На площади люди один за другим допускались к открытому люку и исчезали под землей. Вход в подземелье огораживали мешки с песком и целые горы отобранных вещей: узлов, посуды, одеял, была даже клетка с птицей. Постоянно скрежетал и ныл миномет. Катажина то падала вместе со всеми на землю, когда начинало стрекотать совсем близко, то поднималась и тогда видела, как вокруг колышется людское море.

Постепенно темнело. То и дело площадь освещалась немецкими ракетами. При этих вспышках толпа опять простиралась ниц, и казалось, будто это паломники во дворе просторной мечети в Мекке.

А люди все лезли и лезли – из развалин, из дворов, из подвальных окон, из всех щелей. Казалось, руины сочатся ими. Выныривая из прежнего убежища, они быстро, молча карабкались в темноте через баррикады, перебирались через рвы – неодолимый инстинкт гнал их к люку, где в глубинах таилось страшное и неведомое избавление. И Катажина, подхваченная этим потоком, тоже начала выбираться из своих развалин, а дальше ее вместе со всеми властно потащило на площадь, где голоса звучали злее и резче. Кругом кричали и плакали, какая-то девочка в самое ухо Катажины звала: «Мама! Мама!». Катажина взяла ее на руки, но девочка в ужасе завизжала: «Ты – чужая тетенька!» – и вырвалась.

Катажину подтолкнули к люку. Рядом оказалось белое с черными, словно нарисованными, усами лицо молодого мужчины. На миг он встретился с Катажиной глазами, оглядел ее неприязненно и цепко. Крепкие руки выхватили у нее книгу и чайник и бросили в кучу. Затем тычком ее отправили к люку.

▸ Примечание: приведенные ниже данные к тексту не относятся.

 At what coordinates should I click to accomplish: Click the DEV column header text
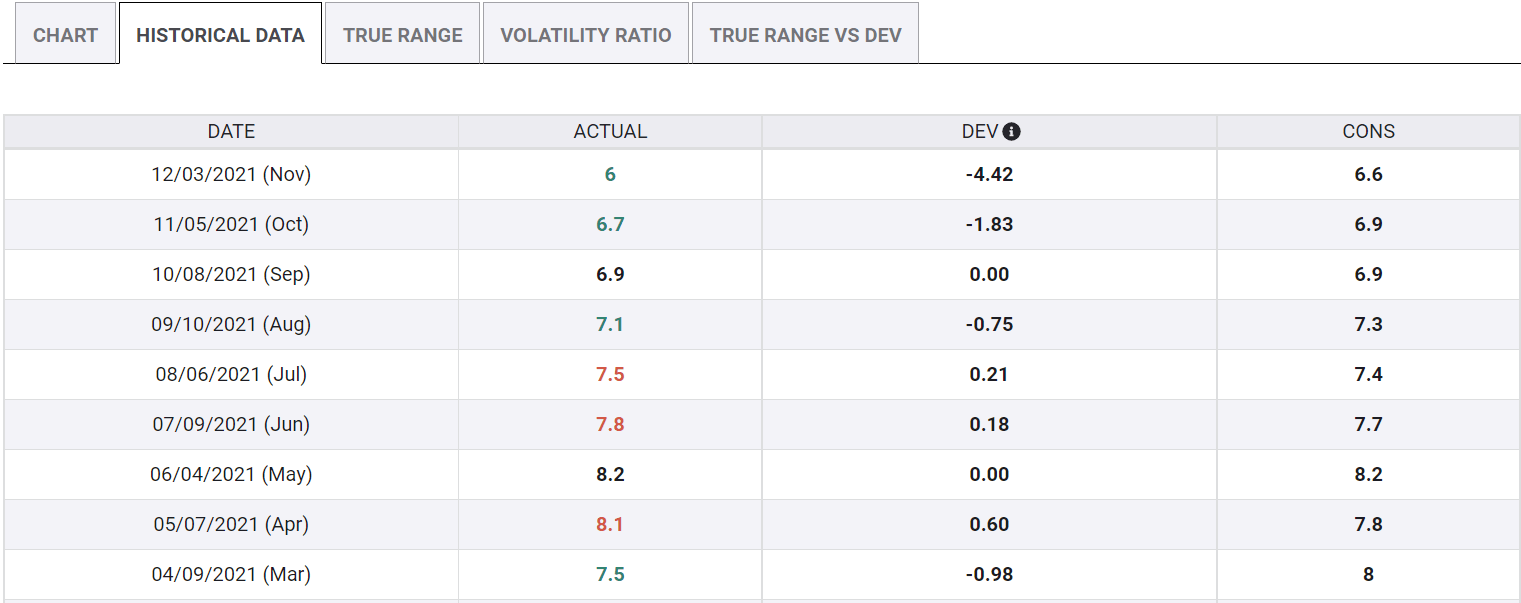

Она ступила на первую скобу, на вторую… Спуск оказался бесконечным. Под Катажиной кто-то шевелился, опускаясь все ниже и ниже, сверху надвигались чужие ноги. Ей ничего не оставалось, как спускаться и спускаться. Потом это закончилось. Катажина стояла в глубоком подземелье, где в чернильном мраке гулко булькало, а голоса обретали нечеловеческий, дьявольский тембр. Зловонная жижа достигала колен.

Все побрели друг за другом, осторожно переставляя ноги. Впереди тонко закричала какая-то женщина. Ее голос метался в трубе, как оса, и впивался в уши. Пространство постепенно стискивалось. Затем вдруг что-то взорвалось. По трубе разнеслись свет и грохот, после чего наступила тишина, и только нежно плескала вода и чей-то низкий голос протяжно и негромко повторял: «а-а… а-а…». Прошло несколько минут, после чего колонна равнодушно двинулась дальше.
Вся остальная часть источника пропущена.